Bel had zin om te gaan zeilen. El en Mel ook. Toevallig had El een bootje. Bel, El en Mel gingen erin zitten. ‘En nu?’ vroeg de kleine Mel die de jongste en de kleinste was. ‘Nou, we gaan zeilen natuurlijk,’ zei El. ‘Hoe dan?’ vroeg Bel. El dacht even na: ‘Ik heb weleens gehoord dat je kan zeilen als er wind staat.’ Maar die middag stond er geen wind.

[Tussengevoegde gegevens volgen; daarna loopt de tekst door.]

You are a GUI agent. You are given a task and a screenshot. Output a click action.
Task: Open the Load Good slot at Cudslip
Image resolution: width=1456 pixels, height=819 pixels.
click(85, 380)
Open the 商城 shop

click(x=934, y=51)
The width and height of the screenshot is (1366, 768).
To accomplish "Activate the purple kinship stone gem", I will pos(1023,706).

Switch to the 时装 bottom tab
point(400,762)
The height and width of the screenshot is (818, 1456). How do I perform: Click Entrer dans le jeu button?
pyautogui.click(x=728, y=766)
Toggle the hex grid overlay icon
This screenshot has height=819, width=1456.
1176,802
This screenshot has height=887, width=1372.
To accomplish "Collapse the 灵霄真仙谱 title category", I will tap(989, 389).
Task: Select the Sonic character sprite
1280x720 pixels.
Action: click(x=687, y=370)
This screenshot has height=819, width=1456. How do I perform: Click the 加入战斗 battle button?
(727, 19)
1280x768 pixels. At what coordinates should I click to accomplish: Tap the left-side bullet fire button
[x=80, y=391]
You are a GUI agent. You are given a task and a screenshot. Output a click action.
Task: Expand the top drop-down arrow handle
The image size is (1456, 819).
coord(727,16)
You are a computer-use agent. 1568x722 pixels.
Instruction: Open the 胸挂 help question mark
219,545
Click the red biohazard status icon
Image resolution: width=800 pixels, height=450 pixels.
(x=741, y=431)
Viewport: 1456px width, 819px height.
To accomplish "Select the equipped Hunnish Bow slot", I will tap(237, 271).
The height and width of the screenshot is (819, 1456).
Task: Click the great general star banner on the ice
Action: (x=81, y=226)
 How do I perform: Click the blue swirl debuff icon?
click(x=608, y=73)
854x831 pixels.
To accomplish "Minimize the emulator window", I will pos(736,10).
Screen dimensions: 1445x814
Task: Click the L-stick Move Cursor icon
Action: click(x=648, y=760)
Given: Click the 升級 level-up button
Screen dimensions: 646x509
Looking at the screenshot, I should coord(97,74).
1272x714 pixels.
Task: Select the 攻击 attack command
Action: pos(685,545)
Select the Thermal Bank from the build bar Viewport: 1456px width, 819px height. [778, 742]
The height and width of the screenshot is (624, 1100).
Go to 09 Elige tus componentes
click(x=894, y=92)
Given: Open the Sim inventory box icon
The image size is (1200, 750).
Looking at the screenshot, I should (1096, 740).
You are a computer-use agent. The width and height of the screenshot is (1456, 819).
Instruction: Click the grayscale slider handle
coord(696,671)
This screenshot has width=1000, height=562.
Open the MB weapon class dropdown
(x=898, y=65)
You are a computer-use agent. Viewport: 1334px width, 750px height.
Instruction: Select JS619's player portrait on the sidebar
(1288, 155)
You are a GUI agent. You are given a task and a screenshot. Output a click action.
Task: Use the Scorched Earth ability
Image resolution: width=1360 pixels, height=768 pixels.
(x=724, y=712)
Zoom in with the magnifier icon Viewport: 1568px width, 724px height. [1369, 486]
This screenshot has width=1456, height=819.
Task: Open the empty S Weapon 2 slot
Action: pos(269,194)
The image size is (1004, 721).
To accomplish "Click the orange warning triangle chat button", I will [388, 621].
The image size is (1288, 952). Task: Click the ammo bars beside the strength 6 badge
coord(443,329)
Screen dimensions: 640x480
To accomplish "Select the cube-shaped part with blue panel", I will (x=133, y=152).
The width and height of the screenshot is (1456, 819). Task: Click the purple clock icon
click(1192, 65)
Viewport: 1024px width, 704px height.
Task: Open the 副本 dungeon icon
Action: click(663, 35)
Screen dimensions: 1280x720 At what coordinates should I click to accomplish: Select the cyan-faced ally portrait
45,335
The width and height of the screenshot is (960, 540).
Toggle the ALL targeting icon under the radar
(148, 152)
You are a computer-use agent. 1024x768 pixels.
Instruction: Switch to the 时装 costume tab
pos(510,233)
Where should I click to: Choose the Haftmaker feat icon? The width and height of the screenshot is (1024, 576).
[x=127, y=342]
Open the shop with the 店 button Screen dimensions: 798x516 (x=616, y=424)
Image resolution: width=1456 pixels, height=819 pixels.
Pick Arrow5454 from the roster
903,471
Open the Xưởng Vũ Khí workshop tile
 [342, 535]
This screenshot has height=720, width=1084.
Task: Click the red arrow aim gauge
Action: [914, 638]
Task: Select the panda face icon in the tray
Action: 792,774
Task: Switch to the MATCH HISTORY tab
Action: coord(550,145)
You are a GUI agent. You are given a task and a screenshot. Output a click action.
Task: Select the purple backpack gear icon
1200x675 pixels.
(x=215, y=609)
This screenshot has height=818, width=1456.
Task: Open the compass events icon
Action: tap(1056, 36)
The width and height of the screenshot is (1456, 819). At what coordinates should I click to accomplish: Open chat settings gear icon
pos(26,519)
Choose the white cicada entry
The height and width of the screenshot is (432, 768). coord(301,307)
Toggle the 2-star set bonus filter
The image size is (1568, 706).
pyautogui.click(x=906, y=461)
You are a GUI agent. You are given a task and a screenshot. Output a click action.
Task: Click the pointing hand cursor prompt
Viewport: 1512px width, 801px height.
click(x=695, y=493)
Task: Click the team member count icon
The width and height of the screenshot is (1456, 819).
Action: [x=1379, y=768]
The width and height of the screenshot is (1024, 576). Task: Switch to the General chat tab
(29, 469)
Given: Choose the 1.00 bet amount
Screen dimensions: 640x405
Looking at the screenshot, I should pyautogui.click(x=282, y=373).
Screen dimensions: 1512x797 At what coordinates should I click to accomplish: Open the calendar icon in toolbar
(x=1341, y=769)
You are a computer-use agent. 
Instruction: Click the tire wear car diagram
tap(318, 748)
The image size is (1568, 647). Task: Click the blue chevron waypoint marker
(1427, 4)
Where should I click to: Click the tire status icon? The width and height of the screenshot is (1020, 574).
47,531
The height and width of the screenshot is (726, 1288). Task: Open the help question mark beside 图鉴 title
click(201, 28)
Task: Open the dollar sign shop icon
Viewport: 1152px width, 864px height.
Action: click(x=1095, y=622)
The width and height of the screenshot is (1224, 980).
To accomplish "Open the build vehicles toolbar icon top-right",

Wat moesten ze doen? ‘Blazen,’ zei Bel. Bel en El gingen heel hard blazen, Mel een beetje minder hard want zij was de jongste en de kleinste. Ze bliezen heel hard en een beetje minder hard. Maar het bootje ging niet zeilen.
De kleine Mel dacht even na: ‘Gisteren was er wel wind. Laten we met de wind van gisteren gaan zeilen.’ Dat leek de anderen een goed idee. Maar waar was de wind van gisteren gebleven? Ze zochten achter het huis, op zolder, in de oude schuur, maar nergens was de wind van gisteren te vinden. Dat was een tegenvaller. Zo konden ze nog steeds niet varen.
Bel en El gingen heel hard nadenken, Mel een beetje minder hard omdat ze de jongste en de kleinste was. Ze dachten zo hard na en een beetje minder hard dat ze er moe van werden. Toen het avond werd, vielen ze alle drie in slaap, in het bootje. Ze werden gewiegd door de golfjes van het meer en sliepen heerlijk.
De volgende ochtend werden ze tegelijk wakker van het geluid van de wind in de bomen. Het waaide! Maar het bootje bleef liggen waar het lag. Hoe kon dat nu? Weer gingen Bel en El heel hard nadenken en Mel een beetje minder hard, je weet wel waarom: ‘Uuuuuuh…’ De eenden keken vreemd op van dat rare geluid. Maar ineens wist El het: ‘Er moet een zeil op de boot. Dat moet de wind vangen en dan kunnen we zeilen.’ Maar Bel, El en Mel hadden geen zeil. Ze hadden wel jassen. Ze knoopten de jassen aan elkaar en hadden toen een zeil. Maar waar moet je het zeil aan vastmaken? ‘Aan de mast,’ zei Bel. Maar de boot had geen mast. Er lagen wel takken vlakbij het bootje. Van die takken maakten ze een mast en deden het zeil erop. Het zeil ving de wind op en het bootje begon eindelijk te varen.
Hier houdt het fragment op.